# Assigned task:
The lines to copy are those holding the string "Simple" in the entries below.

[Stored data entries]
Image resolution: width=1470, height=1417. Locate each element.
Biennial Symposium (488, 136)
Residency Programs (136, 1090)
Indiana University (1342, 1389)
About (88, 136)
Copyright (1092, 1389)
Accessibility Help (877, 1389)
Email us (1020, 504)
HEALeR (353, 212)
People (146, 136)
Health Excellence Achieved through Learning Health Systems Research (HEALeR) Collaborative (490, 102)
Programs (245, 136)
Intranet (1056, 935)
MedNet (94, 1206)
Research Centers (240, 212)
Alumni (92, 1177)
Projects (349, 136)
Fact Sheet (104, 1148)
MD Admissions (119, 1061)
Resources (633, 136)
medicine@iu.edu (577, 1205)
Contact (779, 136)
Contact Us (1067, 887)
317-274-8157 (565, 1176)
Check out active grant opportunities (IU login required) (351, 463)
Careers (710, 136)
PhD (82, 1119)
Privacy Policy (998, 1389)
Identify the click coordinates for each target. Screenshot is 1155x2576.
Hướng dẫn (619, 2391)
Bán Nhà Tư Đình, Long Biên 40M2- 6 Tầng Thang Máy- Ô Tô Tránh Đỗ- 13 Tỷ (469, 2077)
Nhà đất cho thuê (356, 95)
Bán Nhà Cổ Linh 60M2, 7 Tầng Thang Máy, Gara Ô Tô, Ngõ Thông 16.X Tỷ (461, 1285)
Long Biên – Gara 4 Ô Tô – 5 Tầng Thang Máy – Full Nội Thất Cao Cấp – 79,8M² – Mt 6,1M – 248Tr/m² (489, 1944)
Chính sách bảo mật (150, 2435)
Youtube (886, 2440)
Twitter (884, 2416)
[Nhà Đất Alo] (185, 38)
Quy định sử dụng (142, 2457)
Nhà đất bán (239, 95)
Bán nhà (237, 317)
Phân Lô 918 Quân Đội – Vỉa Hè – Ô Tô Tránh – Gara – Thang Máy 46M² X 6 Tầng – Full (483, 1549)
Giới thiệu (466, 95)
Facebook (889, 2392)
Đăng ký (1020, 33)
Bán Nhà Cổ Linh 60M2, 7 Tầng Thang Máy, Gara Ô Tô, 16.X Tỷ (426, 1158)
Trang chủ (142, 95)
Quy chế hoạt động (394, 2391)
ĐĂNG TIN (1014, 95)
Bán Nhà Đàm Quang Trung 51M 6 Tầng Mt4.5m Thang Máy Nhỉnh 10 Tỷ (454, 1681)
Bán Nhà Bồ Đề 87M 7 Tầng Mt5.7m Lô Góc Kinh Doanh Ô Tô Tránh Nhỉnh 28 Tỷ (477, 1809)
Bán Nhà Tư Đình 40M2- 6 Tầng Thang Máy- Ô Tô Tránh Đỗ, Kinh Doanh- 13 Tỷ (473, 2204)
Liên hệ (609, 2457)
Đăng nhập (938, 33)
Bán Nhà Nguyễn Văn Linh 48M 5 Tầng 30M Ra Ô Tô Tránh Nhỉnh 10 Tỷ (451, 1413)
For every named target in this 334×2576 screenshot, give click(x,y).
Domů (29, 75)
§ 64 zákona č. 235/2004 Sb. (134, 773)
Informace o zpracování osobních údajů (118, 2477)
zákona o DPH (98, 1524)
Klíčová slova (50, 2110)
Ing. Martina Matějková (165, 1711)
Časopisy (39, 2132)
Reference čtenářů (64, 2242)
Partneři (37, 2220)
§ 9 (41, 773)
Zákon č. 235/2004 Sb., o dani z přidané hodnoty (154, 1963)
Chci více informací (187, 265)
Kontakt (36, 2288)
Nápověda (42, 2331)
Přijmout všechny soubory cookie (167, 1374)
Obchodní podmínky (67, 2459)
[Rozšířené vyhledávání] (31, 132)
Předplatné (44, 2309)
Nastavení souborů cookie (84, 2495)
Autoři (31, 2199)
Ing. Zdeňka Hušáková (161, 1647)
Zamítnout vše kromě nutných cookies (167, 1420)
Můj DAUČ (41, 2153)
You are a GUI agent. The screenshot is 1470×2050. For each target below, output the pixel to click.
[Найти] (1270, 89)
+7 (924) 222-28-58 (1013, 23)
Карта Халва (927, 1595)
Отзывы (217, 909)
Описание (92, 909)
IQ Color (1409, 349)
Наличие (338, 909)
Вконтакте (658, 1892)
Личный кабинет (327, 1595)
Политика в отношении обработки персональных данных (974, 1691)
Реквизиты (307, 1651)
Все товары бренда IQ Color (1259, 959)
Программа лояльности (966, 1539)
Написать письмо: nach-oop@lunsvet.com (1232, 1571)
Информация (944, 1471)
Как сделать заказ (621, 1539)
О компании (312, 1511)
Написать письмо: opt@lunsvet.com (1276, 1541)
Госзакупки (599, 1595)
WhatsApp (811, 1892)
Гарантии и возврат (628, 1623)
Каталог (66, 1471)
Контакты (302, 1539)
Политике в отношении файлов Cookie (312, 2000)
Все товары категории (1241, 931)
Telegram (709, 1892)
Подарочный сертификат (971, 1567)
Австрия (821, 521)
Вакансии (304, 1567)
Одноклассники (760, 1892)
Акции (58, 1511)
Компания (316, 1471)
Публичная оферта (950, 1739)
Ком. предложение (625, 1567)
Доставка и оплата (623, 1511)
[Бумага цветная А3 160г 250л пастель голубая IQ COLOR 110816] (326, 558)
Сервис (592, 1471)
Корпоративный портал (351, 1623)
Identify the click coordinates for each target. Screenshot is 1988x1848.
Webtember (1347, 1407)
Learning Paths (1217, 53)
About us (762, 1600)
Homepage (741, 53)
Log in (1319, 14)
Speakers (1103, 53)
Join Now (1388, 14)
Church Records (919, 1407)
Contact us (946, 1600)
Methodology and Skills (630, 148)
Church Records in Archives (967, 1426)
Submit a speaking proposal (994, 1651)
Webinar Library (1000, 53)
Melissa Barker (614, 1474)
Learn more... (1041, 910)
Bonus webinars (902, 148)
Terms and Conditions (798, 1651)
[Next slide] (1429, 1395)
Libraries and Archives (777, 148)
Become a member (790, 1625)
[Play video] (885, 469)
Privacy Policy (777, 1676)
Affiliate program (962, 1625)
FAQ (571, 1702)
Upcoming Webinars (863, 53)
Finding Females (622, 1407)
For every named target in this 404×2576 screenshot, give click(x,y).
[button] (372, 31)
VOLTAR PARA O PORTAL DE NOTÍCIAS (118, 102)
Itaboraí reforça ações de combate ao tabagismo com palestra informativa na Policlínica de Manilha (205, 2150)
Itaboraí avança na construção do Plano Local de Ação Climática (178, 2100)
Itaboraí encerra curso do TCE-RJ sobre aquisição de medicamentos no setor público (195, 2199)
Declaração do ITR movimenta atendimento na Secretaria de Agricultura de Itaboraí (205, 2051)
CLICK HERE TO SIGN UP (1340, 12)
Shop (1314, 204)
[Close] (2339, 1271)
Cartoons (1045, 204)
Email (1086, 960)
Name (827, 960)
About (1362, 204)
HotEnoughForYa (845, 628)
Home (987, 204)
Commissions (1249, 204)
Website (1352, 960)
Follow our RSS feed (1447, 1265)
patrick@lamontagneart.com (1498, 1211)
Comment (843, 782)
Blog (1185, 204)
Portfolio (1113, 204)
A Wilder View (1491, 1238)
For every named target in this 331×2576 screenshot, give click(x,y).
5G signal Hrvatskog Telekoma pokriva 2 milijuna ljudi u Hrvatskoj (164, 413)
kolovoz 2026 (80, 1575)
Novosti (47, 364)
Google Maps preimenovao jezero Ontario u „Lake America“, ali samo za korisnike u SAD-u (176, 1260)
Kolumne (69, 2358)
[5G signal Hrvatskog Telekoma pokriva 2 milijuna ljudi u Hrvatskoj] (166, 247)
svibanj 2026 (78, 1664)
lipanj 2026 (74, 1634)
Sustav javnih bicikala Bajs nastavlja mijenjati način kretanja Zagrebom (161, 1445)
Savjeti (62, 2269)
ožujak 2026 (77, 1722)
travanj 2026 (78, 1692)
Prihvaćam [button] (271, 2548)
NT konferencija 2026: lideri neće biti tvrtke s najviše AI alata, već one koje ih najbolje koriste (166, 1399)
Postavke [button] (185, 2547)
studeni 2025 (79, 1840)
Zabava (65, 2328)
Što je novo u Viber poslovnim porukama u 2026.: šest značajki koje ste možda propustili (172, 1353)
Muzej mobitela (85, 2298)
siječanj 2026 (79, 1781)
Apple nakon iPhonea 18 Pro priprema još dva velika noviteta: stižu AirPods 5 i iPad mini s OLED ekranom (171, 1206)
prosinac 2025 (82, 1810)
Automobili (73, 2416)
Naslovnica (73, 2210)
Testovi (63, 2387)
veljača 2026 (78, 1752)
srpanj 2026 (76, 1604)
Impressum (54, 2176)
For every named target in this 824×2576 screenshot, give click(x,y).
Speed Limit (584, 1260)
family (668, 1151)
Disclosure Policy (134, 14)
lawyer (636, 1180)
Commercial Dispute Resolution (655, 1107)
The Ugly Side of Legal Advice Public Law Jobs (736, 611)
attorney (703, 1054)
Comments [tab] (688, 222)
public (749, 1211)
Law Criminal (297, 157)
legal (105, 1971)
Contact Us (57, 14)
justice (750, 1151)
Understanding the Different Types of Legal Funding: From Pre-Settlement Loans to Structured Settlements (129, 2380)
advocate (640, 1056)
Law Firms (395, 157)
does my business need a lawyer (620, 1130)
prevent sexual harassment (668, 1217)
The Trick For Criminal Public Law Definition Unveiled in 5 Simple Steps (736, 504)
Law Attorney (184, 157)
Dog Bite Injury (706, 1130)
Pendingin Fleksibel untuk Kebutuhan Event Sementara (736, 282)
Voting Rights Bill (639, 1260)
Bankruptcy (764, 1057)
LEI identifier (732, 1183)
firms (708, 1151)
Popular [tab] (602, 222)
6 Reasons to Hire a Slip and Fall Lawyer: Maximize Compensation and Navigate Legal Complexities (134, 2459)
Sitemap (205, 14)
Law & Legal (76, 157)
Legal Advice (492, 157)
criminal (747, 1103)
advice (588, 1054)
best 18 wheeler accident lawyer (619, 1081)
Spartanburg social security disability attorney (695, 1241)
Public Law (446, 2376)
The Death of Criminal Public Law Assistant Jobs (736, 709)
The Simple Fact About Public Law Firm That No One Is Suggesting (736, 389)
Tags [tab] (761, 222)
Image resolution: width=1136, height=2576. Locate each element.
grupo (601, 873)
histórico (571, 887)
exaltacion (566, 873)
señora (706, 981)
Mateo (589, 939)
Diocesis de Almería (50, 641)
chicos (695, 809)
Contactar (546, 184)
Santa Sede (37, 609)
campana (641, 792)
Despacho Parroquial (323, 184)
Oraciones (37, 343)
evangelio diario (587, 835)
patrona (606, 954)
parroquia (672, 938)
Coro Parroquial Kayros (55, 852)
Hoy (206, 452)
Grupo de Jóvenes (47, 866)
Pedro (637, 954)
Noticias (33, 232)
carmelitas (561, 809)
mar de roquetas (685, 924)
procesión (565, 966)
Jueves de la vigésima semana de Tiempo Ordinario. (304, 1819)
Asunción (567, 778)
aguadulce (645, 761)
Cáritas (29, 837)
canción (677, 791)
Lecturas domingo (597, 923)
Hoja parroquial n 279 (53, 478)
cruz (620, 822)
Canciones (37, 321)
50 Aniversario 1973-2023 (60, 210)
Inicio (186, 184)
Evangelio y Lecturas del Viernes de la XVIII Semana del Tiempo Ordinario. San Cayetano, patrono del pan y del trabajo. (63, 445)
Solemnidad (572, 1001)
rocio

# Response area:
The Trick For Criminal Public Law Definition Unveiled in 5 Simple Steps (736, 504)
The Simple Fact About Public Law Firm That No One Is Suggesting (736, 389)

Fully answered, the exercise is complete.